Norman Kim, a grade ten student, said he is hoping to go on to work in medical science and this experience helped reinforce that goal.
Kim's project was more personal than the majority being showcased. When deciding what to focus on, he thought back to when his grandfather suffered from kidney cancer and had a kidney removed.
"I thought, 'what about stem cell research' because I had read about how stem cells could become different types of tissue, different types of structures," said Kim.
"So I researched what does it take to make a stem cell become one of these structures."
Everyone is just so motivated. It's really inspiring- Emily Niu
This is the first SBC competition for Kim and he had a pretty bad case of the butterflies when he showed up to the building.

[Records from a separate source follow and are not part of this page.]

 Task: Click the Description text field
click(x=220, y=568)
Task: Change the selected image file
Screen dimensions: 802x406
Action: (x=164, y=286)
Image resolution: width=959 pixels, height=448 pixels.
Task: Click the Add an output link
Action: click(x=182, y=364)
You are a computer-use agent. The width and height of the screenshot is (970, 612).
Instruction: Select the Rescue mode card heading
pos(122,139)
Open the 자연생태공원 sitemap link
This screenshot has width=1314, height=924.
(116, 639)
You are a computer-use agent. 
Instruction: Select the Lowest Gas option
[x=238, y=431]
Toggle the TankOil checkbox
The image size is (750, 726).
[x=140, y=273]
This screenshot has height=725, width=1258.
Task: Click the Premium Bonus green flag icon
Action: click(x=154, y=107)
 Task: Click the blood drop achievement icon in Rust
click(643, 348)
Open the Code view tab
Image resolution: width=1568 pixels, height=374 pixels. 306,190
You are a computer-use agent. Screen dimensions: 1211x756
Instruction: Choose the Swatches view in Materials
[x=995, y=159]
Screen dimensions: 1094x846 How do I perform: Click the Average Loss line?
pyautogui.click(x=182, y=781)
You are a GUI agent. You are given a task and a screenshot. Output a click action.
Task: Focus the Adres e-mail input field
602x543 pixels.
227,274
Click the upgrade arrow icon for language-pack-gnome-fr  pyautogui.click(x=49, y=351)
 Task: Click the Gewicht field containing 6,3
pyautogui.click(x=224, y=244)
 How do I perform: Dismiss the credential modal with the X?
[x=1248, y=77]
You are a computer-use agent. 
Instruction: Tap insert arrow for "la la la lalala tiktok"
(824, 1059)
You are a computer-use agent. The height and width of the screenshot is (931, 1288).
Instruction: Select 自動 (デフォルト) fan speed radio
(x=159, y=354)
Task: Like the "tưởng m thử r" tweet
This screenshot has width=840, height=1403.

"It's been a hard road getting here, but it has been pretty rewarding," said Kim. "I've learned a lot of stuff about stem cells, there different types of interaction with different types of molecular structures."
Emily Niu is a grade twelve student competing in her second SBC. This year she studied and presented a project about researching a cure for multiple sclerosis.
She hopes that she can continue to research the disease when she moves to university.
Niu said being surrounded by so much great work created by young scientists has been exhilarating.
"There needs to be more people our age involved in science, and research because it's such a large thing and it's so relevant," said Niu. "I'm constantly blown away by every presentation and what everyone can bring to the table."
"Everyone is just so motivated. It's really inspiring."
When asked what she would want she wants to get out of university Niu laughed.
"I want to get an MD–PhD, but then again who doesn't?"